Kazakstan
Russian Control
In 1863 Russia elaborated a new imperial policy, announced in
the Gorchakov Circular, asserting the right to annex "troublesome"
areas on the empire's borders. This policy led immediately to
the Russian conquest of the rest of Central Asia and the creation
of two administrative districts, the Guberniya (Governorate General)
of Turkestan and the Steppe District. Most of present-day Kazakstan
was in the Steppe District, and parts of present-day southern
Kazakstan were in the Governorate General.
In the early nineteenth century, the construction of Russian
forts began to have a destructive effect on the Kazak traditional
economy by limiting the once-vast territory over which the nomadic
tribes could drive their herds and flocks. The final disruption
of nomadism began in the 1890s, when many Russian settlers were
introduced into the fertile lands of northern and eastern Kazakstan.

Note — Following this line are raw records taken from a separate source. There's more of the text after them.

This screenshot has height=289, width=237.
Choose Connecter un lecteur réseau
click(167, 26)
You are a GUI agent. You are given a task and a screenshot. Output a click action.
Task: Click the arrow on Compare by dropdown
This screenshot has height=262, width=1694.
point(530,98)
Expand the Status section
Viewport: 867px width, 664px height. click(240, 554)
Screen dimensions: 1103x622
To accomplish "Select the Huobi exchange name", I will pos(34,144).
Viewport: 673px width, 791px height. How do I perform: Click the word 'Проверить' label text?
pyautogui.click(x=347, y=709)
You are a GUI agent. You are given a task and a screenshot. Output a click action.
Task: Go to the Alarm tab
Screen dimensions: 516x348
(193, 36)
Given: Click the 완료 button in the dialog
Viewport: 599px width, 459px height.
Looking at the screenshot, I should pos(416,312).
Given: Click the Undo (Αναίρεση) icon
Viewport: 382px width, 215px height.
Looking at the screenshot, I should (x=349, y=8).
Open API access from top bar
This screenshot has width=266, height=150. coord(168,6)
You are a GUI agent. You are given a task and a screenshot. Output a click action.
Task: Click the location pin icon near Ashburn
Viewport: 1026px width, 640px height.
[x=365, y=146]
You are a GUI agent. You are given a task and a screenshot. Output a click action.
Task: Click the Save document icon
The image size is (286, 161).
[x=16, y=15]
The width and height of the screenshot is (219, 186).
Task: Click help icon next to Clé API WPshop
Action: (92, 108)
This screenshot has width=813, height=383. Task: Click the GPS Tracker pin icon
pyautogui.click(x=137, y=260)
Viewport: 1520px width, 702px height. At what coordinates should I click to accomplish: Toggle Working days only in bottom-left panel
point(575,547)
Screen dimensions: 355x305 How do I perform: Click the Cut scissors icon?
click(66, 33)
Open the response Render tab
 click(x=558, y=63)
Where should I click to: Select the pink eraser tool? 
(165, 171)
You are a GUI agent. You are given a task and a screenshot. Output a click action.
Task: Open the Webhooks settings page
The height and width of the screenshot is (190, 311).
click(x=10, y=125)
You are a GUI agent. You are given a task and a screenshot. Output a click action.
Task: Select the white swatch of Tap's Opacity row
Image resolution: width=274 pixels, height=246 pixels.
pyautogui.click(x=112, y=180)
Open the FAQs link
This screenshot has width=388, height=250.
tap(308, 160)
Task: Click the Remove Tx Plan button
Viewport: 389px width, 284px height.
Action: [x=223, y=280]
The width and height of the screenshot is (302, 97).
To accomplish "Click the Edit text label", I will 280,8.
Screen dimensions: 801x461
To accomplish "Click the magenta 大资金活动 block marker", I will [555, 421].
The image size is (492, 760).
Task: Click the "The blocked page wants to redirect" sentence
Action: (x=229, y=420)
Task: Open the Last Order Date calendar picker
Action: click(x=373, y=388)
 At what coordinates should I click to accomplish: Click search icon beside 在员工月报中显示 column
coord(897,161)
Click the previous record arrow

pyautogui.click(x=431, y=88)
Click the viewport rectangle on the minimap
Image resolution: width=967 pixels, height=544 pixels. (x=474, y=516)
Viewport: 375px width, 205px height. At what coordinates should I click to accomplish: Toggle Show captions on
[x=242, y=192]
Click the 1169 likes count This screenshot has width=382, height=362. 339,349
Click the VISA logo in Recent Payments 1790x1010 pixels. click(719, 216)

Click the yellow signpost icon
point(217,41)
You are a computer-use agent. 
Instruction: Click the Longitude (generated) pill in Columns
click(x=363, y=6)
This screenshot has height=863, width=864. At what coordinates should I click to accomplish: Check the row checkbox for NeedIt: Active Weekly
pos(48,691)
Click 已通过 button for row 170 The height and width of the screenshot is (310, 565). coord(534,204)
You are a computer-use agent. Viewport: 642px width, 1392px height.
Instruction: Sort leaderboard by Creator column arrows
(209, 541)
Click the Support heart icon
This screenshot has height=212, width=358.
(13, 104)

Between 1906 and 1912, more than a half-million Russian farms
were started as part of the reforms of Russian minister of the
interior Petr Stolypin, shattering what remained of the traditional
Kazak way of life.
Starving and displaced, many Kazaks joined in the general Central
Asian resistance to conscription into the Russian imperial army,
which the tsar ordered in July 1916 as part of the effort against
Germany in World War I. In late 1916, Russian forces brutally
suppressed the widespread armed resistance to the taking of land
and conscription of Central Asians. Thousands of Kazaks were killed,
and thousands of others fled to China and Mongolia.